PROBLEM STATEMENT -> In the entries that follow, copy exactly each line from the first through the line with "Given: Click the last".
━━ TASK DATA
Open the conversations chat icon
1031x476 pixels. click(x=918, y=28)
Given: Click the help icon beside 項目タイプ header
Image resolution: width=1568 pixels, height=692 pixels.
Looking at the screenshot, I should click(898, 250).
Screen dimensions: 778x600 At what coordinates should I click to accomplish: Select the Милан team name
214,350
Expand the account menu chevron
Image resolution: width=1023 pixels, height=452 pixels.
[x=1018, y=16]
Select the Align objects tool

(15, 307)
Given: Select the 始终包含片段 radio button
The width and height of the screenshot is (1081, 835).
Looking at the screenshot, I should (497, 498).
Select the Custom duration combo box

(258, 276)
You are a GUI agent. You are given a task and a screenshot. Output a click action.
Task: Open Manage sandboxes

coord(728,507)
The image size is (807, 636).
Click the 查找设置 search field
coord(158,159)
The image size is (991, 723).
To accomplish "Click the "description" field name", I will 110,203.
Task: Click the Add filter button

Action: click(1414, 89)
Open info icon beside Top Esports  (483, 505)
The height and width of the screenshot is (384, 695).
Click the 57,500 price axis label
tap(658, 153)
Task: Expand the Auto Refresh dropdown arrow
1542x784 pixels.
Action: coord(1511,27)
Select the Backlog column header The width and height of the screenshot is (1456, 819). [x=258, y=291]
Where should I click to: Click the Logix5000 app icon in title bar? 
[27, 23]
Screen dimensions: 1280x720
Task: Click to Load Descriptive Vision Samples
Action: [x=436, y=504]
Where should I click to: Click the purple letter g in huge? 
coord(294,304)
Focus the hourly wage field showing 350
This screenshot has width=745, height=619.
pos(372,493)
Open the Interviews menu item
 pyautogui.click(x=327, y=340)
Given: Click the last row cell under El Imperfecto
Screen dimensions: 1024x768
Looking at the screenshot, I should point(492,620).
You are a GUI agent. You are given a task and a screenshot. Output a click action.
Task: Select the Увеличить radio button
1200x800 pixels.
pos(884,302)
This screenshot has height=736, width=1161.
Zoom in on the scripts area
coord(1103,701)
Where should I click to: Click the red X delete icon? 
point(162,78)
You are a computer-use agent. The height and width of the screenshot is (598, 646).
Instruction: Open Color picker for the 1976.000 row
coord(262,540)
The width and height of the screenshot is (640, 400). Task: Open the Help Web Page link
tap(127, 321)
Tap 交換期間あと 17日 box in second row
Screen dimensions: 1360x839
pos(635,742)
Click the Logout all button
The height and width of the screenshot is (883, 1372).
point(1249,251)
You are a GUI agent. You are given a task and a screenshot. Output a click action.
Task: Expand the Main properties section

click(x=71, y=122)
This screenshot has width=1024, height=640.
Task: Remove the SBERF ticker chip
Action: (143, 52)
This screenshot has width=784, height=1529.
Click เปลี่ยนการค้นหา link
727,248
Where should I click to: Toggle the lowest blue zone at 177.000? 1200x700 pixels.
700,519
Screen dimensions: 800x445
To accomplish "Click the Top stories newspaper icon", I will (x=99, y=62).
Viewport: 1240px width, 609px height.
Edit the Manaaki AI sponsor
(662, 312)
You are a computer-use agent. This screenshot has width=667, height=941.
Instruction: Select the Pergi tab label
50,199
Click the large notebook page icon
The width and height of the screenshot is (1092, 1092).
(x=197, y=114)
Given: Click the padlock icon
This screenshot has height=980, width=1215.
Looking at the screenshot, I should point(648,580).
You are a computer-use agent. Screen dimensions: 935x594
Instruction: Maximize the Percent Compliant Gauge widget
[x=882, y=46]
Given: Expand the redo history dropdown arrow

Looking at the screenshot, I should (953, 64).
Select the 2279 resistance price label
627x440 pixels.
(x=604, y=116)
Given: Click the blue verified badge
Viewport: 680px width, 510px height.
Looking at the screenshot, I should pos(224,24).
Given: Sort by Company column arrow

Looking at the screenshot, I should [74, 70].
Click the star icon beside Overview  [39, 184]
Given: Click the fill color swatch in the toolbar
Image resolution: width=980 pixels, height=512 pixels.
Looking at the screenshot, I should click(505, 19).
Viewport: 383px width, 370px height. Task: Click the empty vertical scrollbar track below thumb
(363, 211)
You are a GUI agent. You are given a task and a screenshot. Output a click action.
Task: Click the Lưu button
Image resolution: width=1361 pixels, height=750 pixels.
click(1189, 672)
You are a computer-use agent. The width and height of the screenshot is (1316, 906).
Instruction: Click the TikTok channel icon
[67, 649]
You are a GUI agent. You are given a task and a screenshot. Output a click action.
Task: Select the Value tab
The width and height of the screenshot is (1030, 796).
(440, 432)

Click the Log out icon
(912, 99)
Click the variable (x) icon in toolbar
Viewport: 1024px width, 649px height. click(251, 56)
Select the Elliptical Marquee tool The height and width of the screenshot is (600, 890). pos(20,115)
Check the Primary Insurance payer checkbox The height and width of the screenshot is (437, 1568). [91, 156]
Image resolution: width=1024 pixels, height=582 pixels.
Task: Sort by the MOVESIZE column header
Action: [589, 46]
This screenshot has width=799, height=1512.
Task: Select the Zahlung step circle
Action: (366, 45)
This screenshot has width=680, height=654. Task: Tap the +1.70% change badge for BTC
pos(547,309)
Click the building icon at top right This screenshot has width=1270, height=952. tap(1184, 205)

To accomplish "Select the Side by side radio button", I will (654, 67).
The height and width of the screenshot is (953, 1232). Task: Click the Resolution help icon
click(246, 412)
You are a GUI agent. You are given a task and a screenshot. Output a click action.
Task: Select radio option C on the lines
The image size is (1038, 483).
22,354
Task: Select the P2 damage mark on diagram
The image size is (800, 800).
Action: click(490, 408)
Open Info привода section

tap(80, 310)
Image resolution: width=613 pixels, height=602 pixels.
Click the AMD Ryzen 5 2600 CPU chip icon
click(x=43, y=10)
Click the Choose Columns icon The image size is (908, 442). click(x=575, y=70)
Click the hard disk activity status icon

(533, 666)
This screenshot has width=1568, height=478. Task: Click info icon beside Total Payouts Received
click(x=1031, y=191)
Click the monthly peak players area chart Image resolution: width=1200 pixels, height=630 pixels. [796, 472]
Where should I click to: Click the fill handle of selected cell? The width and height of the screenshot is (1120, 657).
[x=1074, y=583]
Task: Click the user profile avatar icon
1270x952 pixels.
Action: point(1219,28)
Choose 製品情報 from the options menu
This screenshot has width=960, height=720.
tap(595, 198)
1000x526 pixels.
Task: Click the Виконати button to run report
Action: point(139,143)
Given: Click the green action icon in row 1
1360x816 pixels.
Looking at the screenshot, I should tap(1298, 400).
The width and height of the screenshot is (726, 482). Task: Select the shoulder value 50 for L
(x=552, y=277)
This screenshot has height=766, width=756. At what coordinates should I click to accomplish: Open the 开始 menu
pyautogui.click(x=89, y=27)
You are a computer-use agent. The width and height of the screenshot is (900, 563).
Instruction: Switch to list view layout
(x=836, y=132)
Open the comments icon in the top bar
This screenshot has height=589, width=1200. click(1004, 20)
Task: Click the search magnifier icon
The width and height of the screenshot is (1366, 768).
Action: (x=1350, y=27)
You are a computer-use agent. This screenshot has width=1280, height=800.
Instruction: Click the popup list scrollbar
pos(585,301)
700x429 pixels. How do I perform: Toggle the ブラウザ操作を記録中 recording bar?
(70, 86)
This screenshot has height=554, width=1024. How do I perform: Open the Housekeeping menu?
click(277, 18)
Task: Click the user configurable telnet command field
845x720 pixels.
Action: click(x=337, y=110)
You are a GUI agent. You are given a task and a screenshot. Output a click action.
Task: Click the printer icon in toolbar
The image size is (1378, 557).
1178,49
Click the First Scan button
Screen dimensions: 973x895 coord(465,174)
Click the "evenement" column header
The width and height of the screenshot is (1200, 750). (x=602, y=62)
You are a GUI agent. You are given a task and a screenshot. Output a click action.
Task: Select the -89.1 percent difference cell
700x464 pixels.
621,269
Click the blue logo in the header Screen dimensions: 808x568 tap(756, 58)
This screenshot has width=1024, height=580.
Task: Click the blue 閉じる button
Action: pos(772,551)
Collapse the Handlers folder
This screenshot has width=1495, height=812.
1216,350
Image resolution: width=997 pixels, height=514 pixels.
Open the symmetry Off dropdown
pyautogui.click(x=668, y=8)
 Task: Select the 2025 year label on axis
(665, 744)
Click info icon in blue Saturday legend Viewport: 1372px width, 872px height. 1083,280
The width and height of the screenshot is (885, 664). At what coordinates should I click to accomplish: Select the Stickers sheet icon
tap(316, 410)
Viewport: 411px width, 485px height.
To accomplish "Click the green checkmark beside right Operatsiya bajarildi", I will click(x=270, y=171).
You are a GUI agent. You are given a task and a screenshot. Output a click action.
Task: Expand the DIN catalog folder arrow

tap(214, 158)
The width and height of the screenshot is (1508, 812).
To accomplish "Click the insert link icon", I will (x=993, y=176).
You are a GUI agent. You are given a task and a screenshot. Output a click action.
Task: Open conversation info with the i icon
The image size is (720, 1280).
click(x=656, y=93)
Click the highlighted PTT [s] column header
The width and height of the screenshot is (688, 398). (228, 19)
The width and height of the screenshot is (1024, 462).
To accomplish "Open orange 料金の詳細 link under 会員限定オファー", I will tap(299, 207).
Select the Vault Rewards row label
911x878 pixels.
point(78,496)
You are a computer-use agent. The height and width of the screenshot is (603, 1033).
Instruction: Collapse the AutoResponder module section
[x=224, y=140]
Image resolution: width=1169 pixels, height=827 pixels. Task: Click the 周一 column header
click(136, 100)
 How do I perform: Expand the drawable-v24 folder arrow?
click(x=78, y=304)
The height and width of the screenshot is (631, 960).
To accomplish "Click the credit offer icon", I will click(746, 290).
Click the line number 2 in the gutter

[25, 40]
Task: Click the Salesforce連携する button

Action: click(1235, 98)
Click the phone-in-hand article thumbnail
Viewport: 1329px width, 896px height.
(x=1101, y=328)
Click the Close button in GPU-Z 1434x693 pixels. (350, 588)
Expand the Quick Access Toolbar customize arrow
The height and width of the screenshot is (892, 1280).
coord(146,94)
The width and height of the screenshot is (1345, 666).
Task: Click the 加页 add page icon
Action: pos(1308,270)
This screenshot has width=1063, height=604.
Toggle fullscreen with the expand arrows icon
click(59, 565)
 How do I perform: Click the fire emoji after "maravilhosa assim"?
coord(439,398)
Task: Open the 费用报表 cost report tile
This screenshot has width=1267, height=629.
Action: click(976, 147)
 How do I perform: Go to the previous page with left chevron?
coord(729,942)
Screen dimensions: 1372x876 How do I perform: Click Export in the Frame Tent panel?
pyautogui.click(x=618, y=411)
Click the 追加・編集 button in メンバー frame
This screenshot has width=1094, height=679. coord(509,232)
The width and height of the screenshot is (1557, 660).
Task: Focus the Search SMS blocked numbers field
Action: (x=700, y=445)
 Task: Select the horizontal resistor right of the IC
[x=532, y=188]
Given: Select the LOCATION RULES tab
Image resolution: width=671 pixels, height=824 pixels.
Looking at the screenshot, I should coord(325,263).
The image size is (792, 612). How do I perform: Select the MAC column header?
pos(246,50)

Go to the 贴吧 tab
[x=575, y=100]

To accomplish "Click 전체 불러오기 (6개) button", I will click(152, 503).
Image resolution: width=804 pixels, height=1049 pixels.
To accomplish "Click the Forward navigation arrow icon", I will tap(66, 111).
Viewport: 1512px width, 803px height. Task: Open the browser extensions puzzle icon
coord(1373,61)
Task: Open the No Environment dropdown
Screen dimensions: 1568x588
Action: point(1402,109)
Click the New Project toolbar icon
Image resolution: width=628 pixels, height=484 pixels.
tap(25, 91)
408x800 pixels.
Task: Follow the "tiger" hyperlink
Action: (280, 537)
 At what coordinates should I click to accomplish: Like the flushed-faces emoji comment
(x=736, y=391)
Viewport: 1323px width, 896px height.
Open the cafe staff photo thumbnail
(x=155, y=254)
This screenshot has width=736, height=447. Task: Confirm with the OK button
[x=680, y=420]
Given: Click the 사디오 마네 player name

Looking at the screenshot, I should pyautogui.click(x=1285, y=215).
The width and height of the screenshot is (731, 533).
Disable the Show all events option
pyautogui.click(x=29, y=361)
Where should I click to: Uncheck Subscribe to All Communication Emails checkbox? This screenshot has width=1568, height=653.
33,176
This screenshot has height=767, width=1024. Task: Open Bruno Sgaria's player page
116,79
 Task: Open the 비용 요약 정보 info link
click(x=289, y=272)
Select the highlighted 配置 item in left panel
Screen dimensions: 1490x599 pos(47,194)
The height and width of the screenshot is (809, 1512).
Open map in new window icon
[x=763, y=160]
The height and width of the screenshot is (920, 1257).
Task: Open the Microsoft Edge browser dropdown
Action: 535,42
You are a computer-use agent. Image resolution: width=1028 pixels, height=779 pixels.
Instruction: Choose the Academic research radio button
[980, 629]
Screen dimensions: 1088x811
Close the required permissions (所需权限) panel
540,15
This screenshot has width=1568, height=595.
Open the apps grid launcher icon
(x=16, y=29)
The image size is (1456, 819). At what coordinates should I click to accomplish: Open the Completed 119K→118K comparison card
━━━━
EXPECTED ANSWER ->
Open the conversations chat icon
1031x476 pixels. click(x=918, y=28)
Given: Click the help icon beside 項目タイプ header
Image resolution: width=1568 pixels, height=692 pixels.
Looking at the screenshot, I should click(898, 250).
Screen dimensions: 778x600 At what coordinates should I click to accomplish: Select the Милан team name
214,350
Expand the account menu chevron
Image resolution: width=1023 pixels, height=452 pixels.
[x=1018, y=16]
Select the Align objects tool

(15, 307)
Given: Select the 始终包含片段 radio button
The width and height of the screenshot is (1081, 835).
Looking at the screenshot, I should (497, 498).
Select the Custom duration combo box

(258, 276)
You are a GUI agent. You are given a task and a screenshot. Output a click action.
Task: Open Manage sandboxes

coord(728,507)
The image size is (807, 636).
Click the 查找设置 search field
coord(158,159)
The image size is (991, 723).
To accomplish "Click the "description" field name", I will 110,203.
Task: Click the Add filter button

Action: click(1414, 89)
Open info icon beside Top Esports  (483, 505)
The height and width of the screenshot is (384, 695).
Click the 57,500 price axis label
tap(658, 153)
Task: Expand the Auto Refresh dropdown arrow
1542x784 pixels.
Action: coord(1511,27)
Select the Backlog column header The width and height of the screenshot is (1456, 819). [x=258, y=291]
Where should I click to: Click the Logix5000 app icon in title bar? 
[27, 23]
Screen dimensions: 1280x720
Task: Click to Load Descriptive Vision Samples
Action: [x=436, y=504]
Where should I click to: Click the purple letter g in huge? 
coord(294,304)
Focus the hourly wage field showing 350
This screenshot has width=745, height=619.
pos(372,493)
Open the Interviews menu item
 pyautogui.click(x=327, y=340)
Given: Click the last row cell under El Imperfecto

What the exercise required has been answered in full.